Eine nicht allzu ferne Zukunft: autonome Autos fahren auf Englands Straßen. Es gibt kaum noch Autos, die von menschlichen Fahrer:innen gesteuert werden. Die Unfallzahlen sind in den Keller gegangen, Unfälle mit Todesfolge gibt es fast gar nicht mehr. Die Regierung hat eine Kommission eingesetzt, die diese wenigen Unfälle untersuchen soll. In diese Kommission wird auch die junge Libby einberufen. Ein Woche soll sie zusammen mit vier anderen Menschen bewerten, ob die Todesfälle die Schuld der autonomen Autos oder der Opfer waren. Schnell beschleicht sie das Gefühl, dass in dieser Kommission nicht mit offenen Karten gespielt wird. Da wird eine Kommissionssitzung jäh unterbrochen. Acht Menschen, die in autonome Autos gestiegen sind, können nicht mehr aussteigen. Ihre Fahrzeuge wurden gehackt und fahren nun alle auf ein unbekanntes Ziel zu, bei dem sie miteinander kollidieren sollen. Der Hacker verlangt, dass die Mitglieder der Kommission bestimmen, wer sterben und wer am Leben bleiben soll. Kompliziert wird die Situation noch dadurch, dass gleichzeitig das Ganze ins Internet gestreamt wird. Millionen Menschen gucken sich das Ganze an. Auch sie sollen mitentscheiden.

Libby und die anderen Kommissionsmitglieder sind fassungslos. Wer ist der Hacker und was ist sein Motiv?

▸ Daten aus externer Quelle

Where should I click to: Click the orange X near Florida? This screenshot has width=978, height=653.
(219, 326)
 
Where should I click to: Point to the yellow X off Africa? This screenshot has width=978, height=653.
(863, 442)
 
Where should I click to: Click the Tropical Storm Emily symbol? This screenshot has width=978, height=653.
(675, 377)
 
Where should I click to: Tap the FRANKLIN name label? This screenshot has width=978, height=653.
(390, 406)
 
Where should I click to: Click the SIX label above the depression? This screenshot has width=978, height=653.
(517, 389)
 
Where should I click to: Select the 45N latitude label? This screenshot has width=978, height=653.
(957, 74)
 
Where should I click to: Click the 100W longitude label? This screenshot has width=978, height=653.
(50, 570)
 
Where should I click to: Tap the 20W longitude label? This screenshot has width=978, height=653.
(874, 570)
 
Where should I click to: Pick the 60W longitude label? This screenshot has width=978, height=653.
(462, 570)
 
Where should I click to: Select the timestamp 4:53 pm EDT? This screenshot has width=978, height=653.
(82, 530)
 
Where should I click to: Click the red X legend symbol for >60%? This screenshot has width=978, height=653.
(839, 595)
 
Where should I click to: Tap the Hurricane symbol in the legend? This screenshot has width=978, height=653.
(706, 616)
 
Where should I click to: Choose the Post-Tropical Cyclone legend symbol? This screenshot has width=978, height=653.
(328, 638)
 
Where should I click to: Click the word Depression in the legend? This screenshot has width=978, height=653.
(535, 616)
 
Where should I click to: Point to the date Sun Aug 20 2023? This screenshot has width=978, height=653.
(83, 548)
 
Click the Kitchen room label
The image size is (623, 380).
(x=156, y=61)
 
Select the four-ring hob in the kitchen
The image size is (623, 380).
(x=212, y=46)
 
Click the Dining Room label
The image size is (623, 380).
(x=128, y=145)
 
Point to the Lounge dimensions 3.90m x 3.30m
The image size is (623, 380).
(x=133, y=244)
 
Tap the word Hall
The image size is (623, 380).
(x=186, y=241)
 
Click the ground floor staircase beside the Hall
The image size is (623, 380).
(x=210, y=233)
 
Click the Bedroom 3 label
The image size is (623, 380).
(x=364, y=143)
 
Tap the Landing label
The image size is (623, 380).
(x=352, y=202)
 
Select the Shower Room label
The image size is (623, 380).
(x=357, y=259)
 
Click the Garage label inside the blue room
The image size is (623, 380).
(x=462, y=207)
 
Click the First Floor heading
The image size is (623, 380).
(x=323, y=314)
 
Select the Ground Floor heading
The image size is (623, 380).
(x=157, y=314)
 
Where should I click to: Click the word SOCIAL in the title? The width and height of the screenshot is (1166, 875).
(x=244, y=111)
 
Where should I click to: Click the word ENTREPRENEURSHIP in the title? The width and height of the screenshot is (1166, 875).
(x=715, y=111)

Wie sollen sie entscheiden? Wer soll überleben: die hochschwangere Lehrerin Claire, die alternde Schauspielerin Sofia Bradbury, die misshandelte Einwanderin Shabana Khartri, die abgelehnte Asylbewerberin Bilquis Hamila, die Polizistin Heidi Cole, ihr Mann Sam Cole, der Rentner Victor oder Jude, der Mann, in den Libby sich verliebt hat? Als sie sich weigern und nicht das tun, was der Hacker will, zeigt dieser ihnen ohne Zögern, dass er es ernst meint: er lässt das erste Auto explodieren. Libby ist entsetzt. Was sollen sie tun? Wer kann diese Entscheidung treffen? Und genauso furchtbar ist die Reaktion der sozialen Medien und der Massen auf der Straße. Sensationslust statt Mitgefühl. Die Geschichte entwickelt ihre eigene entsetzliche Logik.

Ein spannender Thriller. Am Anfang erinnerte mich der Stil an Stephen King. Er macht das auch oft, dass er zunächst eine Person nach der anderen vorstellt, bevor die eigentliche Geschichte beginnt, in der die Lebenslinien dieser Personen miteinander verknüpft werden. So ist es auch hier. Die kleinen Einzelgeschichten setzen sich zu einem Gesamtbild zusammen. Unversehens entwickelt sich eine Katastrophe. Die Leserin erfährt das Geschehen (obwohl nicht in der Ich-Form) aus der Sicht von Libby, die einen guten Grund hat, der Technik ablehnend gegenüberzustehen. Der Thriller verbindet eine spannende Story mit einem kräftigen Schuss Sozialkritik, vor allem in Bezug auf die sozialen Netzwerke, und einem gesunden Misstrauen neuen Techniken gegenüber. Selbstfahrende Autos, Wearables, komplette Überwachung durch den Staat, eine Privatsphäre, die es eigentlich gar nicht mehr gibt, all das kommt auf den Prüfstand. Dabei winkt keine moralischer Zeigefinger. Jede:r kann sich fragen, wie würde man selbst entscheiden? Und ganz pragmatisch: würde man in ein autonomes Auto einsteigen? Ich jedenfalls nicht. Und Geräte, die meinen Blutdruck, meine Herzfrequenz, die Anzahl meiner Schritte (und mein Ziel) messen, muss ich auch nicht haben. Ein Rest Privates ist mir wichtig und der Technik, bzw. denen, die sie programmiert haben, traue ich auch nicht immer. Ich finde es zwar toll, was alles geht, aber man muss trotzdem nicht alles mitmachen.

Ein spannendes Buch, als Thriller sehr zu empfehlen.